(To be done) How many lines in the data below contain the word "agent"? Reply with the number alone.

(Information supplied)

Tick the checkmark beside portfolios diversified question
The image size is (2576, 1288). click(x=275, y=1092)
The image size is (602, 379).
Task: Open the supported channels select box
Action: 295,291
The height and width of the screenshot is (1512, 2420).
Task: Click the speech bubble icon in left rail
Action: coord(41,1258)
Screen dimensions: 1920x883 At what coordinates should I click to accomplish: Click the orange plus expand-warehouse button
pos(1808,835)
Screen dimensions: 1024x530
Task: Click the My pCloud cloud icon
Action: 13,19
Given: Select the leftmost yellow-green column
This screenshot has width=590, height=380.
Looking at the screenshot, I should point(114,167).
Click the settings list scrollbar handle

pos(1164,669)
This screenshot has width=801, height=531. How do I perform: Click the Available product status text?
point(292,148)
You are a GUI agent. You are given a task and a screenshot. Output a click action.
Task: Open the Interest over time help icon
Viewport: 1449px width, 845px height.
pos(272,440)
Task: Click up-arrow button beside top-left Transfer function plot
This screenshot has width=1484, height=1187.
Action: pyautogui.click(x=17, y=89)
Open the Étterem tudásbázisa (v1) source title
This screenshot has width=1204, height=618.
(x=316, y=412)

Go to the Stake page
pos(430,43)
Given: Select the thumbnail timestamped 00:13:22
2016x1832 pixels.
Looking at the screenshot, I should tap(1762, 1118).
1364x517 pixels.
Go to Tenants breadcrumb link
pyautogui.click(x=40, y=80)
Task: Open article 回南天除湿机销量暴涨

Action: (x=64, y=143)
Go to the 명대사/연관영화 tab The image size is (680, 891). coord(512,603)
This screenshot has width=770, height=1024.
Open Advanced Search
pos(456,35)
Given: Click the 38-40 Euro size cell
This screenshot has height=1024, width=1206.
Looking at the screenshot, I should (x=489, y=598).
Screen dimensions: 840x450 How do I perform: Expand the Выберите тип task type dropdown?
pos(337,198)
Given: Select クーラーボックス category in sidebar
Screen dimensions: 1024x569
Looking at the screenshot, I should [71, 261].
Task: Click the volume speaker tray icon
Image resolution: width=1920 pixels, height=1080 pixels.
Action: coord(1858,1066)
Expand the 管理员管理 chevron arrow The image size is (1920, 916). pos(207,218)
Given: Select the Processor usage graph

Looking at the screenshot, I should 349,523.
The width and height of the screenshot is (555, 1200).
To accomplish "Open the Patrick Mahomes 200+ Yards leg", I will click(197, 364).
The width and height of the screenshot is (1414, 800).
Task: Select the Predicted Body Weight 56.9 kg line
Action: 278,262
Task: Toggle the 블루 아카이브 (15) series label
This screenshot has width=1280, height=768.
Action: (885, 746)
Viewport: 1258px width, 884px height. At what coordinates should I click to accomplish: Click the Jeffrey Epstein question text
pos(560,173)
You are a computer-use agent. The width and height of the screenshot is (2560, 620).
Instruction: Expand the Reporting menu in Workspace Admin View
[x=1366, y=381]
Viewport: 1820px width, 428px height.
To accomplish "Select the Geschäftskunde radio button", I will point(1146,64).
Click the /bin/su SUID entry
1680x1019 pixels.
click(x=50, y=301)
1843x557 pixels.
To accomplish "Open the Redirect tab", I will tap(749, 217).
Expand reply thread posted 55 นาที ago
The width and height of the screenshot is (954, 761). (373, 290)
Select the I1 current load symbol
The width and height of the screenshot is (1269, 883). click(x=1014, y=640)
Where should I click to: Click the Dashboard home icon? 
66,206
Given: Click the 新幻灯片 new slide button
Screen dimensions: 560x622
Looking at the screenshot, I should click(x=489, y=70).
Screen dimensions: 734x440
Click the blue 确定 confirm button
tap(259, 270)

(Reply to the exercise) 2